Directions
Please rewrite the stretch from the line containing "Where should I click to: Click the help" through the end of the material, swapping "Email Routing" for "DNS Records" and keeping everything else the same.

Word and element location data

[Start]

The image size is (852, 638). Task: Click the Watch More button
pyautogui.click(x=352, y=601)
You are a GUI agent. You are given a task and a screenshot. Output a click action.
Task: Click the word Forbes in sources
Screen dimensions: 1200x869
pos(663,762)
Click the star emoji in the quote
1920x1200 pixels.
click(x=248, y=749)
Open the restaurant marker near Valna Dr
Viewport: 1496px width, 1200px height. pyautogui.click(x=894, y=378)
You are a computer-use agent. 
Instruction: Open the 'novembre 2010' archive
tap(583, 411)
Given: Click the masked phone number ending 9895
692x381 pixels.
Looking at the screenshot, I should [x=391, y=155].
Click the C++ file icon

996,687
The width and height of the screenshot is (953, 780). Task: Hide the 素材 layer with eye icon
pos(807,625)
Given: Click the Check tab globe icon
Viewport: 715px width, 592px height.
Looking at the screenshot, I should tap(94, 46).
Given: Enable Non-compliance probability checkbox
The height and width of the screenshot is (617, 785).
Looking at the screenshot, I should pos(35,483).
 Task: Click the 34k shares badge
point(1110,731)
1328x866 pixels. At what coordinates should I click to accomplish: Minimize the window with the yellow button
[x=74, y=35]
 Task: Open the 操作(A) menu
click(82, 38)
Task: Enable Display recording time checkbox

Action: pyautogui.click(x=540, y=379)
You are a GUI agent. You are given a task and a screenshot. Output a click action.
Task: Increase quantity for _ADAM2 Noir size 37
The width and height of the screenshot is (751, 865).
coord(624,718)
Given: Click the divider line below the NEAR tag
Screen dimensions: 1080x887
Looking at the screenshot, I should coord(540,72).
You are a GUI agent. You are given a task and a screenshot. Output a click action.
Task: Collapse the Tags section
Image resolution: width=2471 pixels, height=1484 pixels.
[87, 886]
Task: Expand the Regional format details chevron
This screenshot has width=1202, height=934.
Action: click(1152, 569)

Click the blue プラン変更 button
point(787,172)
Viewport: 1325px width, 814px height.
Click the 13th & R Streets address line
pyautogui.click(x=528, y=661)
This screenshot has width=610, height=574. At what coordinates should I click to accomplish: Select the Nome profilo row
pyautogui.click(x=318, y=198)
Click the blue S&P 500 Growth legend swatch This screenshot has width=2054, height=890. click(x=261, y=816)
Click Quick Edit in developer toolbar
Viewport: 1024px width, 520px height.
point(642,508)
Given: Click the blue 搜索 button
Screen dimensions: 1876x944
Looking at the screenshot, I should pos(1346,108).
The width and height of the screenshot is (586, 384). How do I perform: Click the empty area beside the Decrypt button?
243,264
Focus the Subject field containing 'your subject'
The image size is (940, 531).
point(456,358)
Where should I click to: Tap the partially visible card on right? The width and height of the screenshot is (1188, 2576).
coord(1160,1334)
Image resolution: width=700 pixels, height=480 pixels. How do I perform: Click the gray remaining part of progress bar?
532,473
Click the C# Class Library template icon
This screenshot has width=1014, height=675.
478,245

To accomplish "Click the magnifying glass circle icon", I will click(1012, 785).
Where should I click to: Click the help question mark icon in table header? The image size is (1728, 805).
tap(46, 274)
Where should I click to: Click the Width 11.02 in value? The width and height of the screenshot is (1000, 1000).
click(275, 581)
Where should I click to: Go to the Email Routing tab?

[End]

Solution below
Where should I click to: Click the help question mark icon in table header? The image size is (1728, 805).
tap(46, 274)
Where should I click to: Click the Width 11.02 in value? The width and height of the screenshot is (1000, 1000).
click(275, 581)
Where should I click to: Go to the DNS Records tab?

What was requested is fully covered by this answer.